Aunque se tiene constancia documental de la fiesta desde 1889, investigadores del folclore apuntan a que sus coplas y algunos de sus elementos se remontan incluso a la Edad Media. Monroy forma parte de un amplio ciclo de celebraciones de la Candelaria que se extienden por toda la provincia de Cáceres, pero lo hace conservando rasgos propios que la convierten en un acto único.

Rito, coplas y símbolos

La ceremonia de Las Purificás comienza alrededor del mediodía en la iglesia de Santa Catalina, donde jóvenes ataviadas con el traje típico procesionan a la Virgen del Rosario acompañadas por autoridades con velas bendecidas. Tras la procesión, las purificás acceden al templo pidiendo permiso desde la cancela y, ya dentro, cantan las 25 coplas tradicionales ante la Virgen, con una de ellas marcando el ritmo con la pandereta.
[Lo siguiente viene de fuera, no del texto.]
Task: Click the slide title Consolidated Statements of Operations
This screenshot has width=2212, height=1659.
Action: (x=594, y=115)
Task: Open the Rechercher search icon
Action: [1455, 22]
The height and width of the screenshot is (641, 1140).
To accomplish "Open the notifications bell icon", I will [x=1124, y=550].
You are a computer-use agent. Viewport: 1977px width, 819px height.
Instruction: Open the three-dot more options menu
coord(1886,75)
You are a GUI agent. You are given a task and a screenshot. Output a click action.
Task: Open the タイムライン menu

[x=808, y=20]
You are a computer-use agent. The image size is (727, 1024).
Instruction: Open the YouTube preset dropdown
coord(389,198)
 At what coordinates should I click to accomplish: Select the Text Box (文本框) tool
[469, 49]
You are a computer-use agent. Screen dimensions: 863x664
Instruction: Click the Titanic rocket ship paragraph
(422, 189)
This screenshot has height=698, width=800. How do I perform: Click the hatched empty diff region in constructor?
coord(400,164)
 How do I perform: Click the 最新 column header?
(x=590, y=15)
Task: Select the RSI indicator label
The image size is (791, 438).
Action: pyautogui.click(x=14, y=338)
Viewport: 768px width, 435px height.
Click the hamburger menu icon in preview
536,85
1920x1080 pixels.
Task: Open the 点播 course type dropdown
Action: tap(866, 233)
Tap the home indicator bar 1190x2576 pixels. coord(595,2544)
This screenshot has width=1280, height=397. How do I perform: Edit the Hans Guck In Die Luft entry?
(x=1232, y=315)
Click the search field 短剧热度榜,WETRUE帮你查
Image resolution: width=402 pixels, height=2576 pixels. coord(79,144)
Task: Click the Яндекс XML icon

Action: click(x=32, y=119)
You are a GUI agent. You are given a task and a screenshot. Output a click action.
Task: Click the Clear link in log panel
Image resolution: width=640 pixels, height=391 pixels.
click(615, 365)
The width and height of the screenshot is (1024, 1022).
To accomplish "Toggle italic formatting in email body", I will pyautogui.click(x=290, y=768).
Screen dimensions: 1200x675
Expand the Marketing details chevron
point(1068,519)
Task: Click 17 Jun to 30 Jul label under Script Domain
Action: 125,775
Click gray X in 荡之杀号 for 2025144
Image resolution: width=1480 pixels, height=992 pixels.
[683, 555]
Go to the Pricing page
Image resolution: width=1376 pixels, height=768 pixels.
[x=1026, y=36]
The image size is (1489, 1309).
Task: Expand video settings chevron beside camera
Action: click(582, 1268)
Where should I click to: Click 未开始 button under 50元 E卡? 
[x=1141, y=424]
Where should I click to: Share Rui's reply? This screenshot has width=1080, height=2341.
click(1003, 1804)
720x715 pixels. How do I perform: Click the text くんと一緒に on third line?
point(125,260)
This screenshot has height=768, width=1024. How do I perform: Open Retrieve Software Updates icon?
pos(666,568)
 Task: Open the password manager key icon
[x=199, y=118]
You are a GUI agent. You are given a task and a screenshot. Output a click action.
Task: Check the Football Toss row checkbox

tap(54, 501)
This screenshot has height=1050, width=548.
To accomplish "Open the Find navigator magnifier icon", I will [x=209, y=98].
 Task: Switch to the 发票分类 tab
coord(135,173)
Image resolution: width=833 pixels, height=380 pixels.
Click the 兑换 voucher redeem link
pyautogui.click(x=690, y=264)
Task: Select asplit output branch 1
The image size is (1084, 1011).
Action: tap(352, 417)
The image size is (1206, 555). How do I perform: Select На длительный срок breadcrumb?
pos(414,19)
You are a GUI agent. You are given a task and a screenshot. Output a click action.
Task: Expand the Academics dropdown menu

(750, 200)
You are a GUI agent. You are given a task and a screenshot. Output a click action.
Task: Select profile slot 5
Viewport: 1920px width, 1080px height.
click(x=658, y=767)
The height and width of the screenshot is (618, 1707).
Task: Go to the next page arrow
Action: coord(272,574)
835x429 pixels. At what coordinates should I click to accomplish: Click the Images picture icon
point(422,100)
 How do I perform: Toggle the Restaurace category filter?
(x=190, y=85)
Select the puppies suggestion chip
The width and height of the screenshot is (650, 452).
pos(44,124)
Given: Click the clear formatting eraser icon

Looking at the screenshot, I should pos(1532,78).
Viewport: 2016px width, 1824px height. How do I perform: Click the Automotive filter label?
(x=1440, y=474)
 Fotos: Tatiana Fernandez y Virginia  Canelo

El ritual culmina con la suelta de palomas y la presentación de los niños nacidos en el año. Por la tarde, la celebración continúa con el sorteo de las tradicionales roscas de piñonate. En sus orígenes, la tradición incluía la ofrenda de un animal, habitualmente un cordero o palomas, eco de las antiguas prescripciones bíblicas.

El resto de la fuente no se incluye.